Edit I realize that only to do one option at a time, but I still noob very noob and I want to be overly prepared to code it because its no cheap ass car its my baby and I wouldn't wanna **** it up but I would love if someone could let me know the risks and all that sorta stuff. I know never to hit default code lmao. Thanks for yalls help babes!


----------



## Almaretto (Nov 17, 2015)

Coding is hardware specific. That goes for the mini computers (ie each ECU) as well as things like headlamps. 

Besides not selecting "Code Default Values," do not "Code" entire SVT tree. To avoid issues, stay away from engine ECU (DME/DDE) as well as make sure computer battery is charged, connection between vehicle and computer is secure, and run engine to maintain battery voltage. 

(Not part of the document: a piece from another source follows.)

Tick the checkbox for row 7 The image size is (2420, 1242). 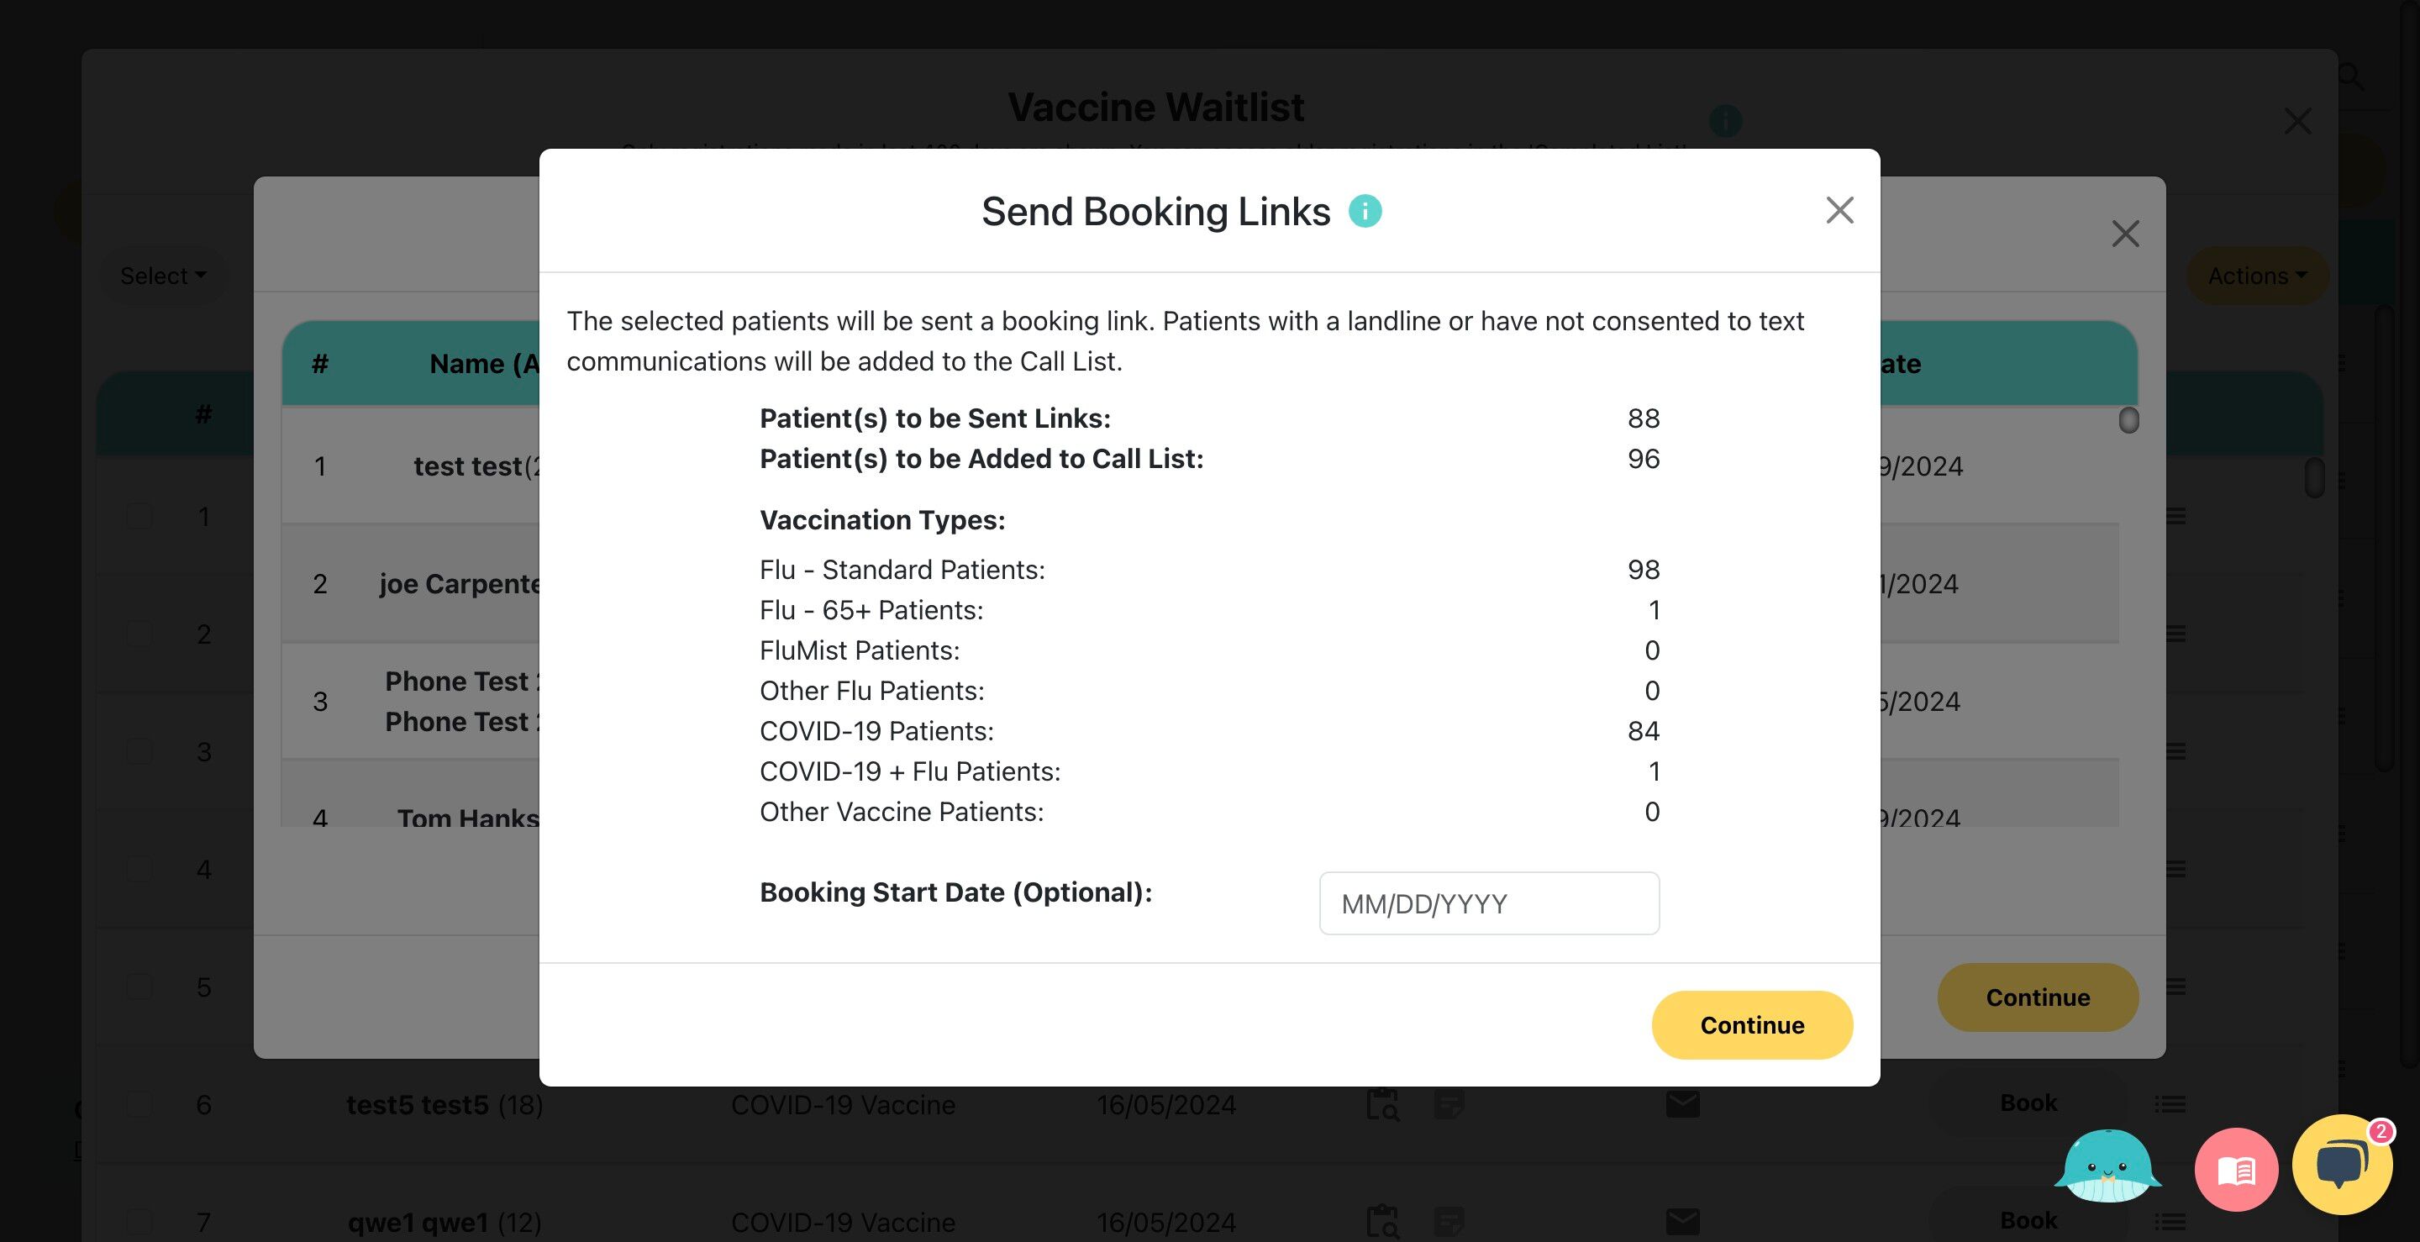tap(139, 1221)
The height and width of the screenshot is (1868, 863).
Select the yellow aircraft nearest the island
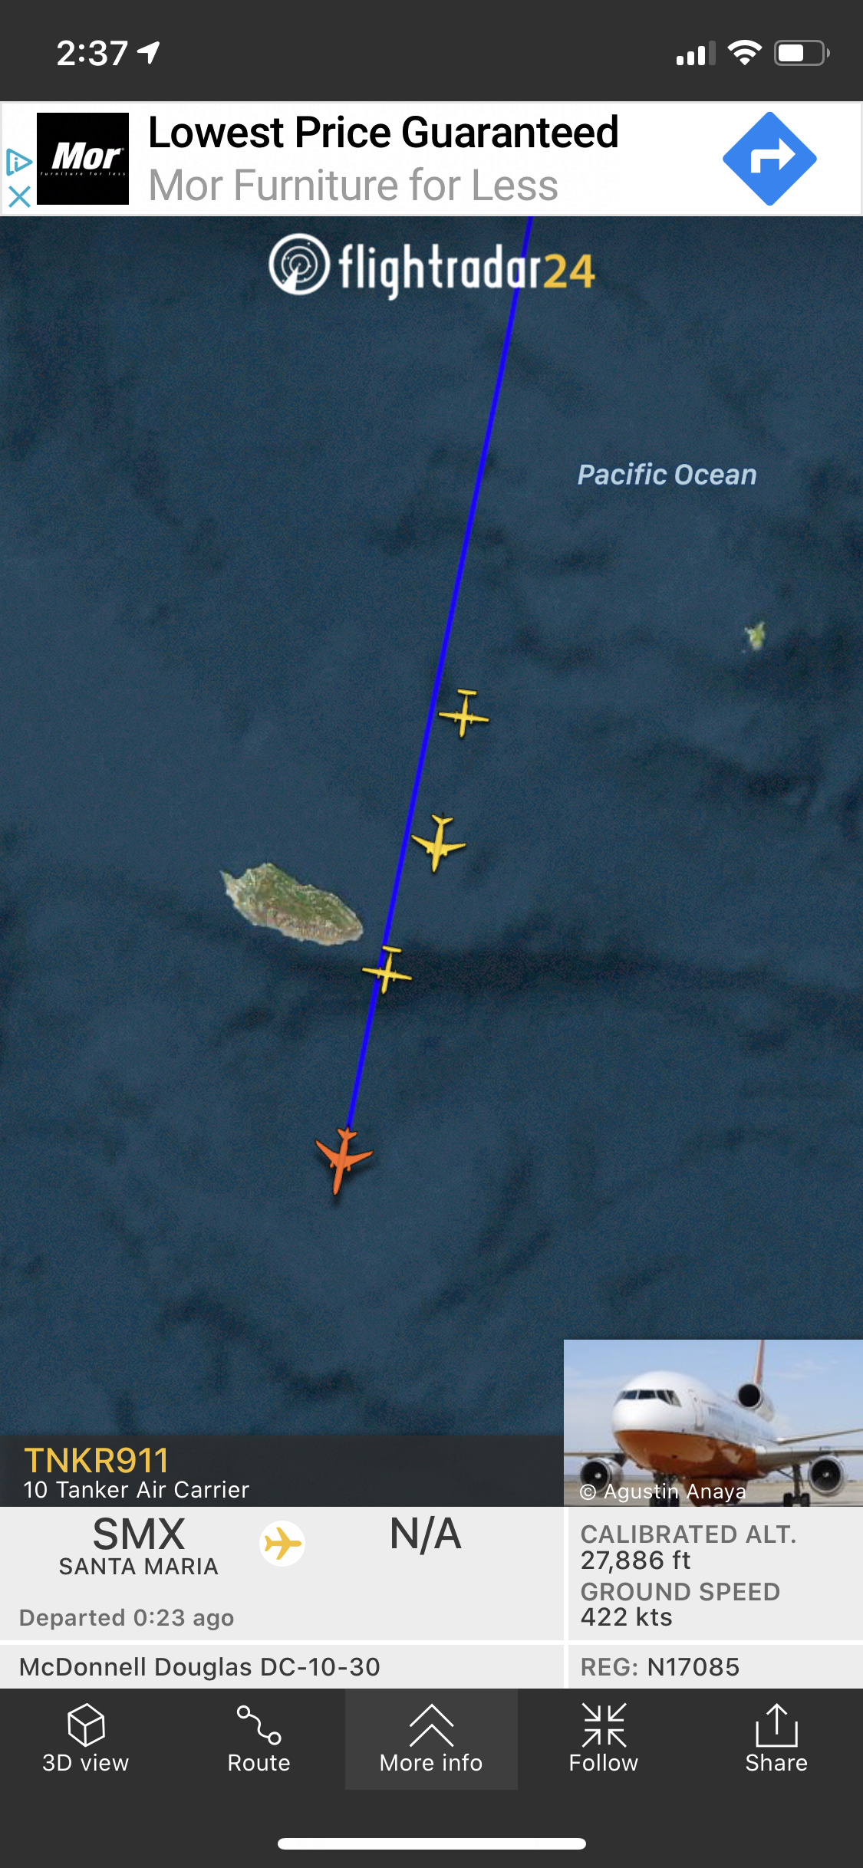(387, 970)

To revert, use VO coding. If you corrupt an ECU or drop a CAFD, then use injection procedure.


----------



## DunbarF30 (Nov 8, 2016)

Okay with Vo coding what's the difference from that and cafd coding. I know Vo coding resets the changes that's why you do it first if you want to keep the modified codes. When I load in I should click read then read SVT correct? Then if I remember right I find the CAFD I want to code and basically expand right click the exact CAFD and basically expand it or it might be read but individually in stead of reading the whole SVT. Would that be safer than coding the whole thing to expand it. Thanks!


----------



## Almaretto (Nov 17, 2015)

"Code" button is for VO Coding. You select ECU Folder.
"Code FDL" button is for FDL Coding. You select orange CAFD.


----------